Unknown polling stations

She said the petitioners had a duty to establish that those polling stations did not exist, adding, “Exhibit EC 3 showed that the petitioners knew about the existence of those polling stations and had indeed appointed agents thereto.

“If they did not know of the existence of those polling stations, they obviously could not have sent their agents there. I must say that no evidence was led on when those polling stations were created. I would in the circumstances, find that the petitioners have failed to lead evidence sufficient for a finding in their favour on this ground.”

Duplicate polling station codes on different pink sheets

Under this category, Justice Akoto-Bamfo said that even though the petitioners took the view that the votes were insignificant, “I would only find the explanation by the 2nd respondent credible; that some polling stations were so large as to be divided into sections A and B; while the others constituted polling stations where special voting took place, I would so find and dismiss the petitioners’ case under this ground as well.”

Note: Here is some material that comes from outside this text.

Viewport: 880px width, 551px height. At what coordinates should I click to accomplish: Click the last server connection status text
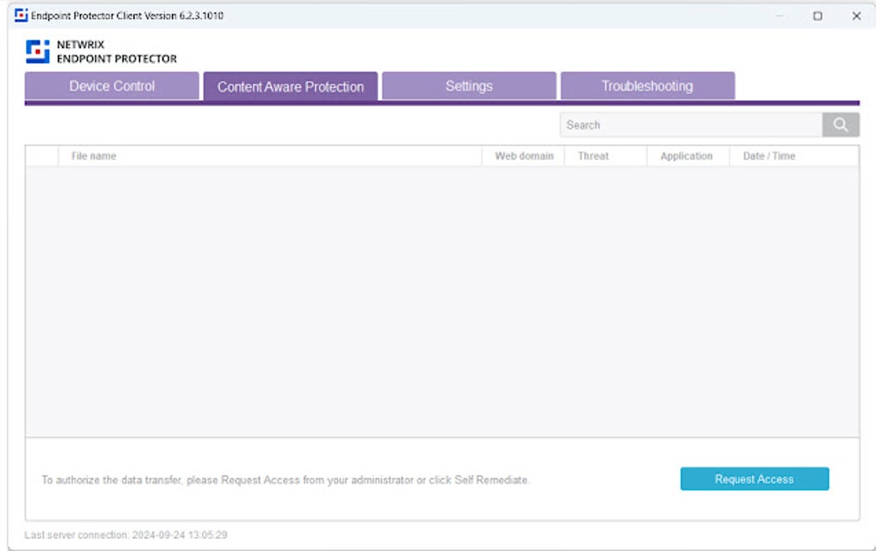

In her conclusion, she said among other things that “the political parties have been active participants. Even though the IPAC is not backed by law, it has played a pivotal role at every stage of the process. The registration of voters, printing of ballot papers, training of polling agents, the sorting and counting done publicly, the transparent ballot boxes and the photo identification cards raise the level of transparency to a very high degree.

“It became evident however, that the myriad of errors and blunders were committed by the election officials. Such errors did no credit to the system. It is therefore recommended that the calibre of persons recruited for the exercise must be scrutinized.”